◆ Exercise brief:
Output as a numbered list the lines of the records from the line with "Where should I click to: Go" up to and including the last line of the records, leaving out blank lines.

Records for finding text and elements on a page:
--- BEGIN ---
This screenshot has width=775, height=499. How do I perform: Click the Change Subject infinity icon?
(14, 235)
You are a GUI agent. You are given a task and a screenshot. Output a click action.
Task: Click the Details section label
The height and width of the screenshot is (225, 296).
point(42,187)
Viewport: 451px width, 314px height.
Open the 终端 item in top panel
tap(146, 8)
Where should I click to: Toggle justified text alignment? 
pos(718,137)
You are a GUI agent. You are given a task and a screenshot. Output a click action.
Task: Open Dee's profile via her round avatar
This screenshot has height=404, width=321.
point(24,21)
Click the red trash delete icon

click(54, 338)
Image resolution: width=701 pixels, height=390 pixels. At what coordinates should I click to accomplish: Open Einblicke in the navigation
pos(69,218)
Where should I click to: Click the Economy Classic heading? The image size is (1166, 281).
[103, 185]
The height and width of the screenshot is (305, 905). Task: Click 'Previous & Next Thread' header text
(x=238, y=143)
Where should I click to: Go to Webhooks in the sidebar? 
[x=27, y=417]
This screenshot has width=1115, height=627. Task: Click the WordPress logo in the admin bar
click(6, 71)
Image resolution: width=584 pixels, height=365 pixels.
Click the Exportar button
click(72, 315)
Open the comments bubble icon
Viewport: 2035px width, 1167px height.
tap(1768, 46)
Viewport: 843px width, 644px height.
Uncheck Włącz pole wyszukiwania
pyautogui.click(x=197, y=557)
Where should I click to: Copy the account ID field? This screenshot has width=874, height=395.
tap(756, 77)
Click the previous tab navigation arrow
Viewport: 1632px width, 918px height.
--- END ---
◆ Answer to this task:
1. Where should I click to: Go to Webhooks in the sidebar? 
2. [x=27, y=417]
3. This screenshot has width=1115, height=627. Task: Click the WordPress logo in the admin bar
4. click(6, 71)
5. Image resolution: width=584 pixels, height=365 pixels.
6. Click the Exportar button
7. click(72, 315)
8. Open the comments bubble icon
9. Viewport: 2035px width, 1167px height.
10. tap(1768, 46)
11. Viewport: 843px width, 644px height.
12. Uncheck Włącz pole wyszukiwania
13. pyautogui.click(x=197, y=557)
14. Where should I click to: Copy the account ID field? This screenshot has width=874, height=395.
15. tap(756, 77)
16. Click the previous tab navigation arrow
17. Viewport: 1632px width, 918px height.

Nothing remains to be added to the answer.